* **Belge Bölümü**:
────────────────────────────────────────
Amsterdam’dakiler de dahil olmak üzere, Hollanda’nın en iyisi olduğu söylenen müzede: 17. ve 18. yüzyılda, eski ustaların sanat eserlerinden oluşan büyük bir koleksiyon bulunmaktadır. Bu koleksiyonda, çeşitli sanatçıların yaklaşık 800 parça eseri bulunuyor.

Bu olağanüstü eserler nedeniyle müzeye “Mücevher Kutusu” lakabı verilmiştir.

Müzenin en çarpıcı eseri: Johannes Vereer’in “İnci küpeli kız” tablosudur. Bu tablo: Hollanda ülkesinde “Mona Lisa” kadar ünlüdür. 17’nci yüzyılda yaşamış o kızın tam karşınızda ve bakışlarının da üzerinizde olduğunu hissedeceksiniz.

Bunun dışında, müzede, yine ünlü sanatçıların eserleri var.

Bunlar arasında benim ilgimi çekenler: Rebbrant’ın: Anatomi dersi ve otoportre’dir.

Müze de bir de müze hediyelik eşya dükkanı ve kafeterya bulunmaktadır.

ULUSLAR ARASI ADALET DİVANI

Birleşmiş Milletlerin yargı organı olan bu binayı: yalnızca fotoğraflamakla yetiniyoruz. Birleşmiş Milletlerin bu organında 15 yargıç görev yapıyormuş ve bu yargıçların kendi ülkelerinden buraya hatıra bir şeyler getiriliyormuş.

Söylenenlere göre: Türkiye için, Kastamonu’dan kükürt taşı getirilmiştir. Hatta: söylenenlere göre, binanın içinde bir de hukuk okulu bulunuyormuş. Binanın içinde gezi mümkün değildir.

PRİSON GATE MUSEUM

1428-1828 yılları arasında cezaevi olarak kullanılan burada, cezaevinin kapısı görülebiliyor. Burada: Hollanda’nın ceza hukuku hakkında bilgi edinebilirsiniz.
────────────────────────────────────────
* **Sağlanan Bilgiler**:

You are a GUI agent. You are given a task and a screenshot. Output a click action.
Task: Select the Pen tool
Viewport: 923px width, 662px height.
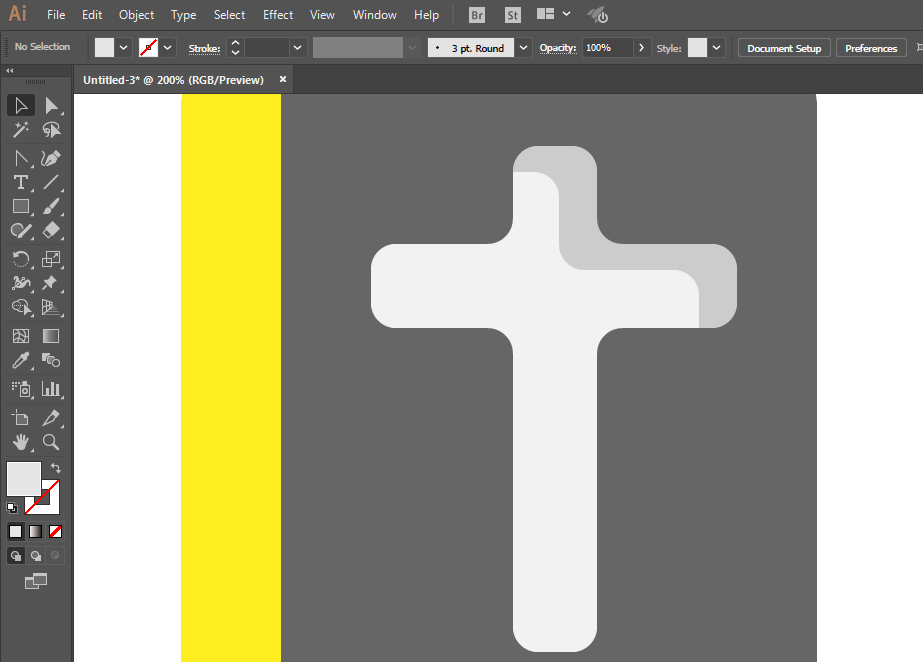[51, 158]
────────────────────────────────────────
* **Yapılacak İşler**:
(a) Hollanda gezi yazısına göre müzeye hangi lakap verilmiştir?
(b) Hollanda gezi yazısını iki cümleyle özetleyin.
(c) Hollanda gezi yazısını, Prison Gate Museum bölümünün son cümlesinden sonra sürdürün.
Bu malzeme, Hollanda gezi yazısından farklı bir kaynaktan alınmıştır.

* **Yanıt Listesi**:
(a) “Mücevher Kutusu”

(b) Yazıda, eski ustalara ait yaklaşık 800 eserlik koleksiyonu nedeniyle “Mücevher Kutusu” diye anılan ve en çarpıcı eseri “İnci küpeli kız” tablosu olan bir müze anlatılır. Ayrıca 15 yargıcın görev yaptığı ve içi gezilemeyen Uluslararası Adalet Divanı binasından ve 1428-1828 yılları arasında cezaevi olarak kullanılan Prison Gate Museum'dan söz edilir.

(c)
Bir Pazar günü zamanınız varsa, burayı ziyaret edebilirsiniz ve çok dar merdivenlerde gezerek, değişik bir atmosferi keşfedebilirsiniz.

KRALİYET SARAYI-NOORDEİNDE

Şehir merkezinde Noordeinde bölgesinde bulunan burası, 1609 yılında bu yana kraliyet ailesinin bir sarayı olarak kullanılmaktadır. Günümüzde ise, Kraliçe Beatrix’in çalışmaları için kullanılıyormuş. Saray kapısında “Özgür Kalacağım” yazıyor.

Ancak: saray halka açık değildir, yalnızca burayı ziyaret edenler uzaktan fotoğraf çekmekle yetiniyorlar. Ayrıca: sarayın bahçesinde, ziyaretçilere açık küçük bir park alanı bulunuyor.

Burayı ziyaret ederseniz, saray bahçesinin huzur ortamını yaşayabilirsiniz. Bu park alanında, Kraliyet Ahırlarında, ayrıca atlar ve kraliyet ailesinin arabaları standını bulabilirsiniz.

HODEL DES İNDES

Burası: Hollanda’nın en ünlü otellerinden birisidir. Görkemli otel: 1858 yılında, mimar Arend Roodenburg tarafından tasarlanmış ve Baron van Briemen için konut olarak inşa edilmiştir. 1900 yılında yapıda radikal değişiklikler yapıldı.

Dikkate değer ahşap ve ipek duvar kaplamaları ve Van Brienen’in adının baş harflerinin bulunan anıtsal şömine rafı ve salonlar ilgi çekmektedir. Evet, 92 odalı şehrin en lüks oteli, kusursuz hizmet verilmesiyle bu onuru hak ediyor.

MEYDAN

Şehir merkezinde, Plein’e bitişik bu meydan: kafe ve restoranlar ile doludur. Meydandaki ilk binalar: 17. yüzyılın ikinci yarısında inşa edilmeye başlanmış ve meydan büyük şehir evleriyle çevrilmiştir.

Ancak, 19. yüzyıla gelinceye kadar meydanda birçok değişiklik yapıldığı görülüyor. Koloniler yönetiminde ve özellikle Hollanda’nın Doğu Hint Adalarına ait birçok bakanlık: 19. yüzyılın ikinci yarısında burada inşa edilmiştir.

Meydanın merkezinde göreceğiniz anıt, 1813 yılında yapılmıştır. Kaide üzerinde, yaklaşık 10 metre yükseklikteki anıt “bağımsızlık sembolü” dür. İlk Hollanda kralı olan I. William, bu anıt huzurunda Anayasaya bağlılık yemini etmiştir.

Evet, günümüzde, meydanın çevresinde Adalet Bakanlığının güzel binasını görebilirsiniz. Bina neo-rönesans döneminde inşa edilmiştir. Meydanın tüm batı tarafı ile lüks kulüpler, Yeni Edebiyat Derneği görülmektedir.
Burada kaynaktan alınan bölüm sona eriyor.